Jessica, although very bright, couldn’t concentrate, was the class clown, could be rude to the teachers and wasn’t interested in applying herself. Paul was easily distracted and although keen enough complained of not being able to concentrate for more than a few minutes. He had limited assessment skills and had trouble coping with mathematical problems. Both of them suffered from hayfever, sinusitis, itchy red eyes and stuffy noses. Paul was almost a permanent mouth breather.

Within a week on the program Jessica’s teachers and parents were reporting a dramatic change in her behaviour and altitude to work. She was interested and studious. Within a month or so she changed her friends and moved into a group who were work orientated.

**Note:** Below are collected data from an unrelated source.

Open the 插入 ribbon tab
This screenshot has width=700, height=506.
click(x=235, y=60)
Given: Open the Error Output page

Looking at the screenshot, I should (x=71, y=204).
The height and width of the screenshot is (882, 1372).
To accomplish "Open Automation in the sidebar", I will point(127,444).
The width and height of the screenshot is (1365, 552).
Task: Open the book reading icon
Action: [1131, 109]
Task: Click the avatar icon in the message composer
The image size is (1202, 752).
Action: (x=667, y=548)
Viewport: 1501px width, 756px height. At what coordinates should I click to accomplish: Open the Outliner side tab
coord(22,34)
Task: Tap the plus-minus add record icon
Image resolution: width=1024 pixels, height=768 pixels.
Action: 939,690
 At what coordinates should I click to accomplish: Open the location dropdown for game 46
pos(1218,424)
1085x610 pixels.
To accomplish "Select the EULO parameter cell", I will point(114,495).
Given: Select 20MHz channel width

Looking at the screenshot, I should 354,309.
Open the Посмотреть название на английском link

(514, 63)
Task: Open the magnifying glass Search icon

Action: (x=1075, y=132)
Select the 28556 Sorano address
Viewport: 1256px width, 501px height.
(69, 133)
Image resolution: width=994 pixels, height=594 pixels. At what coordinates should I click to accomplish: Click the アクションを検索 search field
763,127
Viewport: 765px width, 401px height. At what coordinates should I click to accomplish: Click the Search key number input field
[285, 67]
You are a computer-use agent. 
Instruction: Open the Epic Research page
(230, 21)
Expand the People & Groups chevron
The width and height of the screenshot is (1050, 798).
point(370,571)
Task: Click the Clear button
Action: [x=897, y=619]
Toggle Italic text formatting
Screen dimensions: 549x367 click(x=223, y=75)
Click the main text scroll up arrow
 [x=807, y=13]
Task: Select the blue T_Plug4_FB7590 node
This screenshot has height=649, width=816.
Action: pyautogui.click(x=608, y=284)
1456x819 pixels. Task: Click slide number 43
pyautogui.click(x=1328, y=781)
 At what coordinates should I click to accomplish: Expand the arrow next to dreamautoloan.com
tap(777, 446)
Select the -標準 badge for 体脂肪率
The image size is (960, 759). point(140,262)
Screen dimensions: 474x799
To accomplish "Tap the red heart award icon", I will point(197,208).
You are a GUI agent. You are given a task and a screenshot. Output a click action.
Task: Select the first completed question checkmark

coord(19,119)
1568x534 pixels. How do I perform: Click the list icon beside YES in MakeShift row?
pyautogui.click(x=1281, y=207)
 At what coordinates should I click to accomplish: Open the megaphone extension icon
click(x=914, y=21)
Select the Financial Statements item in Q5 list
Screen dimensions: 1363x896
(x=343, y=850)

She became happier and started smiling more.

Paul’s mother phoned me to say that within four days of being on the program Paul was for the first time able to understand what the teacher was saying. He was feeling more confident and positive about his future.

Both Jessica and Paul are currently on the combined Anti-Candida/Anti-Allergy Program and will be for a month or so yet. After that time their previously allergic foods will be reintroduced one by one. Their respiratory tract problems have improved significantly. Jessica no longer has the sniffs and Paul can breathe through his nose.

So impressed were Jessica’s teachers they asked her to give a talk on her program to the fifth and sixth form students. By year’s end her schoolwork had improved so dramatically she had moved into the top ten of her class and was doing brilliantly at science, a subject she just hadn’t been able to cope with before.

As is often the case in these situations Jessica’s family took longer than Jessica to adjust to the changes in her attitude and behaviour. It took some weeks for them to get out of the habit of ‘walking on eggs’ to use her mother’s expression. For a while they were still bracing themselves for vitriolic retorts that were never delivered. Situations, things said, times of the month and questions that would normally cause Jessica to flare up, no longer did and it took some time for the family to get used to this. Most pleasing of all was the dramatic improvement in Jessica’s relationship with her father—they stopped fighting.

Jessica is so impressed with the program and the changes she’s experienced that she’s afraid to go off it. The chances of her reverting back to her old self are highly unlikely as ninety days on the program will allow enough desensitisation to her former allergens to allow a moderate imbibing of them without a return of symptoms.